I find most of my clients, even my veteran clients, don’t know the full extent of the benefits the Department of Veterans Affairs has for them. For example, they know that if they are injured while in combat there are benefits to compensate the. They don’t know, however, that there may be benefits available if they were injured while on active duty but not in combat. The seniors I work with also don’t know that there are medical conditions that occur later in life that due to wartime service automatically qualify them for benefits.
Disability compensation is only piece of the puzzle. It remains the benefit that y clients are most knowledgeable about but can be one of the harder to obtain why we can discuss compensation benefits and if they apply to your situation, here are three benefits I want to bring to your attention as well.
1. Funeral benefits.
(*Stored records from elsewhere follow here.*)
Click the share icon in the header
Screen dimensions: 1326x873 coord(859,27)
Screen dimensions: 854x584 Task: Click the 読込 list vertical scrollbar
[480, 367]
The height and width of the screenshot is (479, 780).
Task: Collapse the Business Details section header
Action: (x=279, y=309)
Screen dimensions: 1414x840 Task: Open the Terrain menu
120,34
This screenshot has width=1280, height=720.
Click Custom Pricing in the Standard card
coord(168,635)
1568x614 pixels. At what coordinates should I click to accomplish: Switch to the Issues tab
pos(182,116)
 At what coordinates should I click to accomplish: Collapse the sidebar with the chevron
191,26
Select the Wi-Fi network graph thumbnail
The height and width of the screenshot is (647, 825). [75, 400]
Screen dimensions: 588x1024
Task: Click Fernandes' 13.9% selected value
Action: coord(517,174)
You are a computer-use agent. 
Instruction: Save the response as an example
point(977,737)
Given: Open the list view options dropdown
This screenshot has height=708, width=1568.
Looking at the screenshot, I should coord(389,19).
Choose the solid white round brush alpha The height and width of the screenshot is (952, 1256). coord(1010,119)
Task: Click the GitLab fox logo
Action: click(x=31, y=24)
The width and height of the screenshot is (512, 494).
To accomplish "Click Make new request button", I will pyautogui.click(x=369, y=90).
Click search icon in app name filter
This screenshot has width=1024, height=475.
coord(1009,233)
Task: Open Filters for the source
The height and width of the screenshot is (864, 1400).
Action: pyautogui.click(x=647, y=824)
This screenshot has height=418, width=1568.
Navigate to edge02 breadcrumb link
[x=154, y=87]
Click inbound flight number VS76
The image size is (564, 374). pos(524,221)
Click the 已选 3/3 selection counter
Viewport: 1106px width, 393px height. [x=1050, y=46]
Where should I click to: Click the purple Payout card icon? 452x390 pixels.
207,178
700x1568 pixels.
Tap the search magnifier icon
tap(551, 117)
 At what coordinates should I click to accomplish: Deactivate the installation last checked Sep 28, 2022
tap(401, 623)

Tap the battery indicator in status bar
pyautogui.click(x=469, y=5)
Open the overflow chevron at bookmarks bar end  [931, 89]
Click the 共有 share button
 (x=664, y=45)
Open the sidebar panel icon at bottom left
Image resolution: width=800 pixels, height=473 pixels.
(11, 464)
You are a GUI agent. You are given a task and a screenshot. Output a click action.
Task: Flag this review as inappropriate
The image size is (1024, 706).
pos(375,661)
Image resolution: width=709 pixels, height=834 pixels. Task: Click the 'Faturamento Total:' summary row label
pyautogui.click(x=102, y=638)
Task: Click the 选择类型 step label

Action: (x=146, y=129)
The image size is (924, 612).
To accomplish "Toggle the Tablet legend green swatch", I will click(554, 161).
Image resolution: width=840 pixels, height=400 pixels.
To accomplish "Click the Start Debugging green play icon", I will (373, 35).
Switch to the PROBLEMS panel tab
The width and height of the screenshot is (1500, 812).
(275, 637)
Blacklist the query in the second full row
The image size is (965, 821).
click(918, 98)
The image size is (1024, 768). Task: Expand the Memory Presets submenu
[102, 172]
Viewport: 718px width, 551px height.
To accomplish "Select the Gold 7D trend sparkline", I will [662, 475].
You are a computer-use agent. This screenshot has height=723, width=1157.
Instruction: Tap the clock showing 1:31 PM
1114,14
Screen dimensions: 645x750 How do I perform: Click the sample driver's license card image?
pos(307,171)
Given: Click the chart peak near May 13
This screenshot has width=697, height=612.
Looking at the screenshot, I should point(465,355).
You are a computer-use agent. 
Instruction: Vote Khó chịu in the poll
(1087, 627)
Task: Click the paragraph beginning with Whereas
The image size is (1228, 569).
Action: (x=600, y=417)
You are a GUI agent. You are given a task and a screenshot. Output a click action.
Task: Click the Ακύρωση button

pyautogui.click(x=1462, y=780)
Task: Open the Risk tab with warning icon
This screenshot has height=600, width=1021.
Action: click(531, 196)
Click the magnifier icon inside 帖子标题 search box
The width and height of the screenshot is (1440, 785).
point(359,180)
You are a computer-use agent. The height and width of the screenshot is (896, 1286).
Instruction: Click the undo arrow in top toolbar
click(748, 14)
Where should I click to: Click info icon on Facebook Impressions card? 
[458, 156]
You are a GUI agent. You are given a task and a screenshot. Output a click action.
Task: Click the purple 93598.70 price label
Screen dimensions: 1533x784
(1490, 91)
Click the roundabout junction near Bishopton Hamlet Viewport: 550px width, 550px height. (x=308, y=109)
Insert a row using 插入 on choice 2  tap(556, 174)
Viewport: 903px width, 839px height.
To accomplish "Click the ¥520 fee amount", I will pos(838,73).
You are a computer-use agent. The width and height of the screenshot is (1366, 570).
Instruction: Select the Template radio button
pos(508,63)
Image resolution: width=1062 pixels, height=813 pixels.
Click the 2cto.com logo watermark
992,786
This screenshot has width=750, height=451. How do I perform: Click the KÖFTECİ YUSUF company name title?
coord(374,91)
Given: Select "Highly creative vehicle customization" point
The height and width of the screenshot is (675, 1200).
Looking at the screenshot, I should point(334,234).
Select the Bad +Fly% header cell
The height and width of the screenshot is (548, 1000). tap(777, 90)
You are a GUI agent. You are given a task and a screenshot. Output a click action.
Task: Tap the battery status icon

While many of my clients have heard there are funerals benefits, such as an honor guard at the ceremony or a marker for the headstone of their veteran loved one, they don’t know what the full benefits cover or how to apply for them. The VA offers extensive services you can learn more about at Burial and Memorial Benefits you can learn more about by clicking this link.
2. Pension benefits. Pension benefits may be the most misunderstood of all the Veterans Affairs benefits. I still often hear it referred to as the “widow’s pension” and I believe this is because it is available to the surviving spouse of the veteran. Pension is an amount paid to veterans with qualifying active service during statutory periods of war. This determination has nothing to do with active service but there is a disability requirement to qualify for it. What surprises most of my estate planning and elder law clients is learning that the Department of Veterans Affairs presumptively considers them “disabled” by turning age 65. These benefits are increased when there is a need for housebound or aid and attendance benefits. There are health, income and asset qualifications to receive VA pension and the amount changes slightly every year.
3. Long-term care benefits. A little heard of benefit with the VA are the long-term care and geriatric services available to veterans. This is region specific, and you would want to check with your local VA office to determine what is available, but there may be respite care, home health services and supportive programs for diseases like Alzheimer’s available in your area. You can learn more about Geriatric and Extended Care Services by clicking here.
As Abraham Lincoln said: “Honor to the soldier and sailor everywhere, who bravely bears his country’s cause. Honor also to the citizen, who cares for his brother in the field and serves, as best he can, the same cause.” Let’s learn about the services available to the veterans around us so we can better support them.